The next day Essere went to get the water at the same place. She called for a long time, but her mother did not come out, as she saw a man making tombo in a tree near at hand. At last, however, as she did not like to hear her little daughter crying, Ewa Abagi came out very quickly, helped Essere with the water pot on to her head, and went back again into the river.
The man, who had been watching, saw Ewa Abagi and recognized her. He therefore came down from the tree and went at once to the chief and told him what he had seen.
The chief then told all the young men of the town to go early the next morning to the place where Ewa Abagi had been seen and to try and get her out of the river. He promised them that, if they succeeded in bringing the woman to him, he would hold a big play and “dash” them plenty of tombo and food.
The chief told Essere that, when she went in the morning to get the water, if she wanted to get her mother back, directly she had got the water out of the river she must take the pot back some little distance into the bush.
When the morning came, the little girl went off with her pot, as before, and having filled it with water, carried it back into the bush some little way from the river, and then sat down, and called for her mother to come and help her.
The young men, who had gone to the place before it was light, and who had lined both banks of the Abum river, by the chief’s orders, were all hidden out of sight, and, when Ewa Abagi came out of the water, they immediately surrounded her and caught her before she could get back to the river. They then carried her back to the chief.
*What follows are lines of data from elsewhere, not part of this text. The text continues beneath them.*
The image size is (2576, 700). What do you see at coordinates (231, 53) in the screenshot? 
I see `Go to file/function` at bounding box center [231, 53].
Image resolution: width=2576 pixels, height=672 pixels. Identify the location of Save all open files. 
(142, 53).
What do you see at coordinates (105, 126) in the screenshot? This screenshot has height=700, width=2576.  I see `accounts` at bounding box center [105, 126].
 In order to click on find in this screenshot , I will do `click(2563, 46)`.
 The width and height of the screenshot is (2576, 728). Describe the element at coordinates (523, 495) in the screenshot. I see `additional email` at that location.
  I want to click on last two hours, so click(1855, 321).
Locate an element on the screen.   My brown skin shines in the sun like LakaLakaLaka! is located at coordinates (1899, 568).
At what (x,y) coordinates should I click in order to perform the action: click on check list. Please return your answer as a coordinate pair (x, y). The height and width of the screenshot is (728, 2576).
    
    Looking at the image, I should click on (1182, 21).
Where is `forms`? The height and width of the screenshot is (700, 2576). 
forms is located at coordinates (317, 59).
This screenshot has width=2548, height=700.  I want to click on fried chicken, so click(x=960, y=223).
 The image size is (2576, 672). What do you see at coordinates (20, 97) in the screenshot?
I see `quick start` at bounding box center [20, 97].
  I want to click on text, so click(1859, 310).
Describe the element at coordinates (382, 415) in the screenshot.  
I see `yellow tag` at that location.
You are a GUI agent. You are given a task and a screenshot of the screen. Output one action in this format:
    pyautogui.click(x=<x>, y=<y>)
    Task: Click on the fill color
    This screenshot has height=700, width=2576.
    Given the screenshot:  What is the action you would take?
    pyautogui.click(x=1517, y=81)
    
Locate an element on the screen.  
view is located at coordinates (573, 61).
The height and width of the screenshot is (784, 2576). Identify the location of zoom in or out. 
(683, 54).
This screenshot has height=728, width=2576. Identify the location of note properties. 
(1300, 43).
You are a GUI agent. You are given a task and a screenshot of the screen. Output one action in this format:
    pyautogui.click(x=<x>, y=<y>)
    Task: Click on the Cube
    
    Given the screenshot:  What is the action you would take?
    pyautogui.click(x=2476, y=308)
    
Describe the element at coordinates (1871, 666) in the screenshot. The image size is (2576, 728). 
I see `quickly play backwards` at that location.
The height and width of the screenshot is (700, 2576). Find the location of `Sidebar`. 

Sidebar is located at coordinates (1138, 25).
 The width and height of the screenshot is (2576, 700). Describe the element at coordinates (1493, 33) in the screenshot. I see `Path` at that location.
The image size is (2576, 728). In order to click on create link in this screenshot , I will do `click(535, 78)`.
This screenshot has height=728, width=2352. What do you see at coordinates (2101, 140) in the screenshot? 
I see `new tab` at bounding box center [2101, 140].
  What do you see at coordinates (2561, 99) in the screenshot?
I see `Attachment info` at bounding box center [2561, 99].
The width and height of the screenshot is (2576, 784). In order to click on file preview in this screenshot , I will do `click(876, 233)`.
The slave woman was then seized, and tied up to a tree, and, when the morning came, the chief charged her with trying to kill her mistress. She was found guilty, and was ordered to be killed as a sacrifice to the water ju-ju.
Mossim was then handed over to the young men who had rescued Ewa Abagi, and they took her to the place where she had pushed her mistress into the river, and, having cut her head off, threw the head and body into the river. This is one of the reasons why slaves are always killed and put into the grave of their master or mistress when they die, as a warning to other slaves not to try to kill their owners.
Author’s note.
There is a firm belief amongst all the natives in the Ikom district that the slaves who are killed and buried with their master will meet him again in the Spirit Land, where the conditions of life will be the same as they were on earth. The master will recognise his slaves and they will work for him. They also believe that, when a chief arrives in the Spirit Land, accompanied by these slaves, carrying the gin cloth, rods, etc., which were placed in the grave, the people of the Spirit Land-will say, “This is a chief coming. Look at his slaves, etc.”
Some years ago a road was being made through an old compound which had tumbled down and disappeared, leaving no trace of any human habitation. The road passed through an old grave of a chief who had been buried in the house, and many things, including rods, bottles of gin and plates, had been put in the grave. The natives who were working on the road were afraid to touch anything in the grave, but a native foreman, who came from another country where they held different beliefs, opened a bottle of gin and drank some of it. When the natives saw that nothing happened to him, they all rushed in and there was a regular scramble for everything.
Told by Abassi of Inkum.—[E.D., 1.6.10.]
Thomas, District Clerk, Inkom, told me this grave incident, and said it happened in his presence some years ago at Calabar, when he was time-keeper in the P.W.D.